Littlefield can perform eye exams at his office for those wanting to do away with glasses by undergoing Lasik surgery on the eyes. “Only about half qualify,” says Littlefield.
Those who do are referred to a specialist.
Those who do not are given a number of different options that can help correct their vision. To Littlefield, that is the advantage of seeing an optometrist first.
“We are a general office that does everything,” he explains.
“It’s like the old saying, “If a hammer hits the nail, well fine,” he says. “But if we are not a hammer but a whole tool kit, we can care for you if you are a nail, or a screw, or
As a result, not only is the exam less biased, but it can also lead to different diagnoses.

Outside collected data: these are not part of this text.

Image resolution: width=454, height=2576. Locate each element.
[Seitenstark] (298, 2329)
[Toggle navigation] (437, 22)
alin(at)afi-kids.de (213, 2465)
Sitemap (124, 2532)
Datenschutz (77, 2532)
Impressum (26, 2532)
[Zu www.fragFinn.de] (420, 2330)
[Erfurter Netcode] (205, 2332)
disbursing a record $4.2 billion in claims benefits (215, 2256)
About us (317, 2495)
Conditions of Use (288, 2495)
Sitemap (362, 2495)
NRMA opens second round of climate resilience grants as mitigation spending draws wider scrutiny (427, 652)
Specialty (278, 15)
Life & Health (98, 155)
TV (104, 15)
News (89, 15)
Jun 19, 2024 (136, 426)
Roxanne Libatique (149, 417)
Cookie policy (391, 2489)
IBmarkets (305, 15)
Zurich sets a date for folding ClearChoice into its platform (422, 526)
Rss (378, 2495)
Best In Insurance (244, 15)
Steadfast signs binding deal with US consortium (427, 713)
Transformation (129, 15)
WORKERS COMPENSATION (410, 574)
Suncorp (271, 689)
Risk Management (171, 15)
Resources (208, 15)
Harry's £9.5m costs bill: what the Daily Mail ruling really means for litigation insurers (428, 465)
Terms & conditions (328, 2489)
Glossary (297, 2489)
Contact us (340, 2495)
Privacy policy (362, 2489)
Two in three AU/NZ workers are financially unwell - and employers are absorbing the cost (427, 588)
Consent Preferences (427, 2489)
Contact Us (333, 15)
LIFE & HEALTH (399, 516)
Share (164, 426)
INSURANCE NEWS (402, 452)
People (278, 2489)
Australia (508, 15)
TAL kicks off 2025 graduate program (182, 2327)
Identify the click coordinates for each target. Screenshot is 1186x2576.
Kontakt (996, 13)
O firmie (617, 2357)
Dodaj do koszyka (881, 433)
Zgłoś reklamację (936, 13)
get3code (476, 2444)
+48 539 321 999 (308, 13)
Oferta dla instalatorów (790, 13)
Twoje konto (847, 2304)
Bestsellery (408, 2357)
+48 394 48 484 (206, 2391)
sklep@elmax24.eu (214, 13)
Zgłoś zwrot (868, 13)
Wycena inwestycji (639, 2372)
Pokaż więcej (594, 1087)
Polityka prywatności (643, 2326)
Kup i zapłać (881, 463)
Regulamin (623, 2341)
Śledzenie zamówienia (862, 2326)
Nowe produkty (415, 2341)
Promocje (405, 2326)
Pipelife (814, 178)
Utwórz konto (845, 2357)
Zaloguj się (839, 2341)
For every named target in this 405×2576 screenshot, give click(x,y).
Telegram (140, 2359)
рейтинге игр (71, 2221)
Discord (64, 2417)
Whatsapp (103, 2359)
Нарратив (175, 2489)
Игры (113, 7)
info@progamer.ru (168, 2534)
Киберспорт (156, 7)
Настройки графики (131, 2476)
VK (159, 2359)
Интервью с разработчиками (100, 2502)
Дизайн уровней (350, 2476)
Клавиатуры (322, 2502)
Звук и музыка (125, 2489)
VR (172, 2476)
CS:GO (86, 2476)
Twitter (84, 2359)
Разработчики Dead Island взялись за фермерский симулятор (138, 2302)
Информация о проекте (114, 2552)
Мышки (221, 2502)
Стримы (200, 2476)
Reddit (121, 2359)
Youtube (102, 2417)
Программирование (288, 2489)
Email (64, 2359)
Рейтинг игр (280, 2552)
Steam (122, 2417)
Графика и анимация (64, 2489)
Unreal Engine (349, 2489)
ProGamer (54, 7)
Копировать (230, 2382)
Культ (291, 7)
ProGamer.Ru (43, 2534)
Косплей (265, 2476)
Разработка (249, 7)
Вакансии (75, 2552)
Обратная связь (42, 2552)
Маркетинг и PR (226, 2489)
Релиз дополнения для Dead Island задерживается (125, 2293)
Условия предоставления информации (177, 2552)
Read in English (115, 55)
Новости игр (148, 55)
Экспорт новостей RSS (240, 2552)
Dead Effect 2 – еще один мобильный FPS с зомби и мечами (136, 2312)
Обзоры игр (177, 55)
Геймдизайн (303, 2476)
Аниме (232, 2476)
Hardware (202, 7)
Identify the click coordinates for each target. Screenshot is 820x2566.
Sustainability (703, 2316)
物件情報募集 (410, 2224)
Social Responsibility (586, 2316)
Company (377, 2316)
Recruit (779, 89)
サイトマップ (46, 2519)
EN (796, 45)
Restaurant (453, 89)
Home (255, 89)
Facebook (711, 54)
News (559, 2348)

“A lot of people have a lot of problems with their eyes and don’t realize it,” he says.
Littlefield does regular eye exams, and provides contact lenses and a large selection of eyewear. He also tests for glaucoma and other eye diseases. He is one of the few optometrists In the area that provides military families a 20 percent discount on services not covered by United Health Tricare.
Littlefield shares the office space with Dr. Beth Bazin, an optometrist who
specializes in eye vision therapy. Vision therapy has proved helpful to those who struggle with dyslexia, reading difficulties, attention deficit disorder, and certain head injuries.
Littlefield and his wife Joanne have two sons. Philip is a neurotologist (a subspecialty of ENT surgery) and is stationed at Tripler Army Medical Center in Hawaii. James is a chemical engineer doing Enviornmental Engineering for the government in Pittsburg, PA. Although there are four grandchildren, for now it looks as if the Littlefield legacy ends with the fourth generation. But that’s down the road, and, shall we say, a little out of sight.